Statistics on payments – Data for 2009

13 September 2010

The European Central Bank (ECB) has today published the 2009 statistics on payments, which comprise indicators on access to and use of payment instruments and terminals by the public, as well as volumes and values of transactions processed through payment systems [1]. Statistics [2] have been published for each EU Member State, in addition to EU and euro area aggregates, and comparative statistics.

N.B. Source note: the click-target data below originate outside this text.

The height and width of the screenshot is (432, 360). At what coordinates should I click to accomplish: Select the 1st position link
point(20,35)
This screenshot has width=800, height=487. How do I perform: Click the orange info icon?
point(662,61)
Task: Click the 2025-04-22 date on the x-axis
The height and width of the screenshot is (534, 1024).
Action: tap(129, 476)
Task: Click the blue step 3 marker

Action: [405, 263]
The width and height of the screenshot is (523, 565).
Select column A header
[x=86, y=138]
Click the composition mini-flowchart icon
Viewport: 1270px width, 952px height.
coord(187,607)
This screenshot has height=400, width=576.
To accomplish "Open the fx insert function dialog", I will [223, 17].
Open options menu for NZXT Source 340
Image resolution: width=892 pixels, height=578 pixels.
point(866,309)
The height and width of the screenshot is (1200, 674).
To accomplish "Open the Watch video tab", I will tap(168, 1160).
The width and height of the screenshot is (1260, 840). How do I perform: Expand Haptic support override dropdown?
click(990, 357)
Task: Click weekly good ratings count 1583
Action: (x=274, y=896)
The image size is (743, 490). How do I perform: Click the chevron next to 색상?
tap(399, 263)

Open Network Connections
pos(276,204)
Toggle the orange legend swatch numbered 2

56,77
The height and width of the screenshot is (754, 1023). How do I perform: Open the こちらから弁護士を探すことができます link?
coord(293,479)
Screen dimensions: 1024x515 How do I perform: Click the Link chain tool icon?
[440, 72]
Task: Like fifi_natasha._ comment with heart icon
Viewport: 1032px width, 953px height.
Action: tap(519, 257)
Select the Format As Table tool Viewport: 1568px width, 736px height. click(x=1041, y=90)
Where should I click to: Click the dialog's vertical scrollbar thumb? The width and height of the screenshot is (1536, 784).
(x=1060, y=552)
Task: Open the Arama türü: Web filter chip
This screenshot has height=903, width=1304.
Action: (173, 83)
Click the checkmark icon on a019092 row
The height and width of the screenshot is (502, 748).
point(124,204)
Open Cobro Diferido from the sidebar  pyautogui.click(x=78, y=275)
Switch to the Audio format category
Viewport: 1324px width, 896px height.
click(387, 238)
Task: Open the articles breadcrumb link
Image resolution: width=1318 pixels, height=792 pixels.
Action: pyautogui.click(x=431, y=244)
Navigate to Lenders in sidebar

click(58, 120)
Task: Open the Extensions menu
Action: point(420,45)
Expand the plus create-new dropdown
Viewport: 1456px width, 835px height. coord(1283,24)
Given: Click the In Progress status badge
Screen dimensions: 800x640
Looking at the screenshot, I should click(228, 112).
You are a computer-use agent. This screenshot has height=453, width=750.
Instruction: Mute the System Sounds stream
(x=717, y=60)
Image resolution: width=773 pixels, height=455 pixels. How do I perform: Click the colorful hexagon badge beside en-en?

The main findings of the 2009 statistics on payments are the following:

  • The total number of non-cash payments in the EU, using all types of instruments, increased by over 4% to 82 billion in 2009 compared with the previous year. Card payments accounted for nearly 40% of all transactions, while credit transfers and direct debits accounted in equal shares for most of the remainder (over 26% each).
  • The corresponding total value of non-cash payments in the EU decreased by almost 16% to €227 trillion, resulting in a further decline – of almost 20% – in the average value per transaction, to €2,771. Credit transfers accounted for almost 90% of the total value, while the remainder was generated primarily by direct debits (7%) and cheques (slightly below 3%).
  • The total number of payment cards [3] in the EU was stable compared with 2008, at just under 726 million. This represented around 1.45 payment cards per EU citizen.
  • The number of automated teller machines (ATMs) available to the public increased by 2% to over 430,000 in 2009 compared with the previous year. This means that by the end of 2009 there were about 870 ATMs per million inhabitants in the EU.

Further analysis of payment statistics: instruments and retail payment systems

As shown in Table 1, the relative importance of each of the main payment instruments in 2009 varied across countries. The largest differences were observed in credit transfers, where usage ranged from 10.9% in Portugal to 80.9% in Bulgaria. In addition, a tendency towards a decrease in the use of cheques in almost all countries is even clearer in 2009.

Selected payment trends in the EU over the ten years from 2000 to 2009, the period for which harmonised statistics are available, are presented in Chart 1.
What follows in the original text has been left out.